*Written problem*: Render the records from the line containing "contents [389, 960]" up to and including the line containing "property (932, 1445)" as a Markdown table with the columns Row and Line, omitting any blank lines. Put a running row number under Row and the full text of each line under Line.

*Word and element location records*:
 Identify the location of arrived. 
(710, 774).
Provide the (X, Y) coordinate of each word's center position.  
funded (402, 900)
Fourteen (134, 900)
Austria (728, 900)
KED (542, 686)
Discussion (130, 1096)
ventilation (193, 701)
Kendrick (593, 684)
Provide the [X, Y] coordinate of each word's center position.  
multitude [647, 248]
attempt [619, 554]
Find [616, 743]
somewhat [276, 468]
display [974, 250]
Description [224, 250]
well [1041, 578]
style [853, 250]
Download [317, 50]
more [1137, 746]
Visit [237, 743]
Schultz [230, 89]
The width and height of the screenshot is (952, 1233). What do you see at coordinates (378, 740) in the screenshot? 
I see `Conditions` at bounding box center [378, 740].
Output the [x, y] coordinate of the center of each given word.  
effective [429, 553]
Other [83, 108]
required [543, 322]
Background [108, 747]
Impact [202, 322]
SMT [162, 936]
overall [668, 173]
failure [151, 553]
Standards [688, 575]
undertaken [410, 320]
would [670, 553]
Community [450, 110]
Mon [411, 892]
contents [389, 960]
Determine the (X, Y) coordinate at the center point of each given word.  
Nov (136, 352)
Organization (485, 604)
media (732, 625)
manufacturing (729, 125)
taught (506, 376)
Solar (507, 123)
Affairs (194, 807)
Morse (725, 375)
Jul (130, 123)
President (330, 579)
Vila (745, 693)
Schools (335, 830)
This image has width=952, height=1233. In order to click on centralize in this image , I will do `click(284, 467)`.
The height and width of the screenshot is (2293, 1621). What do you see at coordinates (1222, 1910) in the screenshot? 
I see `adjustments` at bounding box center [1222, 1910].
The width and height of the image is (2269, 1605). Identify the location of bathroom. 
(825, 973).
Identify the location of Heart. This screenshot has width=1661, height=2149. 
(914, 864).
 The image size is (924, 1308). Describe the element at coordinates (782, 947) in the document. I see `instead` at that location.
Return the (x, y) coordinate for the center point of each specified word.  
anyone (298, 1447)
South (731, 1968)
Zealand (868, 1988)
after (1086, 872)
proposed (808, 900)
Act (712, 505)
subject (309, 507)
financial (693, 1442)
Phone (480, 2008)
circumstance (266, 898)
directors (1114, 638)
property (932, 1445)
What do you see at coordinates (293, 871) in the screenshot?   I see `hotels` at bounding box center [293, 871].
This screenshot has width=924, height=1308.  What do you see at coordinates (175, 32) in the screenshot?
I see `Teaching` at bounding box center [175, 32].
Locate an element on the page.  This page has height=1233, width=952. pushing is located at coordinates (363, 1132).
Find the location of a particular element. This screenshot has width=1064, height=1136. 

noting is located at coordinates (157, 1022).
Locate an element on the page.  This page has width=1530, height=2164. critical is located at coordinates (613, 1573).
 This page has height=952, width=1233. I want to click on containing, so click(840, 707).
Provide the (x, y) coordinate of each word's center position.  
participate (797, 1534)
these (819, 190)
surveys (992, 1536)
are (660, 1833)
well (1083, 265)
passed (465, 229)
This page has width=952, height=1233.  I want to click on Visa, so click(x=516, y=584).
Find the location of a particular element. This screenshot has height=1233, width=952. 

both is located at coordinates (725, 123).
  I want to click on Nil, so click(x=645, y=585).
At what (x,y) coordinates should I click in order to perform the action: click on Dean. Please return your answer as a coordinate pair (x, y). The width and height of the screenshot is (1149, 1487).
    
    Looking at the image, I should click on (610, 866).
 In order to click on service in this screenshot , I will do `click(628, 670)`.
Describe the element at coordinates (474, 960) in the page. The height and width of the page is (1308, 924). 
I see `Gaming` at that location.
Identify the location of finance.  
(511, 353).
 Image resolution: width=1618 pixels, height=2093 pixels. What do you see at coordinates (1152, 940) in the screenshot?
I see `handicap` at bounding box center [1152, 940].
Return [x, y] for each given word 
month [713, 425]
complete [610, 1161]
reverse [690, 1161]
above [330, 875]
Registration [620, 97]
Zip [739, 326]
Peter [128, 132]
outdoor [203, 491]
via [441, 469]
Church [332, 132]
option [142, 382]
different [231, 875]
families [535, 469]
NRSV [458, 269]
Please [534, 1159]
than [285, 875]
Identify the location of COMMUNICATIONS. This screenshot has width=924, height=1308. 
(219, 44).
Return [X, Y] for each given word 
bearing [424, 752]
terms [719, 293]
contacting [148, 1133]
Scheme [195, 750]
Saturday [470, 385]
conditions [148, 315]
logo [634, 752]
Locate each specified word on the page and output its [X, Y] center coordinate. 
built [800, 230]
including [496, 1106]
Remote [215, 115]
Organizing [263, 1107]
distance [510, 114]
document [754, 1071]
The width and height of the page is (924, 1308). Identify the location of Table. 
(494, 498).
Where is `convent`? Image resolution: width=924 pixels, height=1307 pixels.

*Result for this exercise*:
| Row | Line |
|---|---|
| 1 | contents [389, 960] |
| 2 | Determine the (X, Y) coordinate at the center point of each given word.   |
| 3 | Nov (136, 352) |
| 4 | Organization (485, 604) |
| 5 | media (732, 625) |
| 6 | manufacturing (729, 125) |
| 7 | taught (506, 376) |
| 8 | Solar (507, 123) |
| 9 | Affairs (194, 807) |
| 10 | Morse (725, 375) |
| 11 | Jul (130, 123) |
| 12 | President (330, 579) |
| 13 | Vila (745, 693) |
| 14 | Schools (335, 830) |
| 15 | This image has width=952, height=1233. In order to click on centralize in this image , I will do `click(284, 467)`. |
| 16 | The height and width of the screenshot is (2293, 1621). What do you see at coordinates (1222, 1910) in the screenshot?  |
| 17 | I see `adjustments` at bounding box center [1222, 1910]. |
| 18 | The width and height of the image is (2269, 1605). Identify the location of bathroom.  |
| 19 | (825, 973). |
| 20 | Identify the location of Heart. This screenshot has width=1661, height=2149.  |
| 21 | (914, 864). |
| 22 |  The image size is (924, 1308). Describe the element at coordinates (782, 947) in the document. I see `instead` at that location. |
| 23 | Return the (x, y) coordinate for the center point of each specified word.   |
| 24 | anyone (298, 1447) |
| 25 | South (731, 1968) |
| 26 | Zealand (868, 1988) |
| 27 | after (1086, 872) |
| 28 | proposed (808, 900) |
| 29 | Act (712, 505) |
| 30 | subject (309, 507) |
| 31 | financial (693, 1442) |
| 32 | Phone (480, 2008) |
| 33 | circumstance (266, 898) |
| 34 | directors (1114, 638) |
| 35 | property (932, 1445) |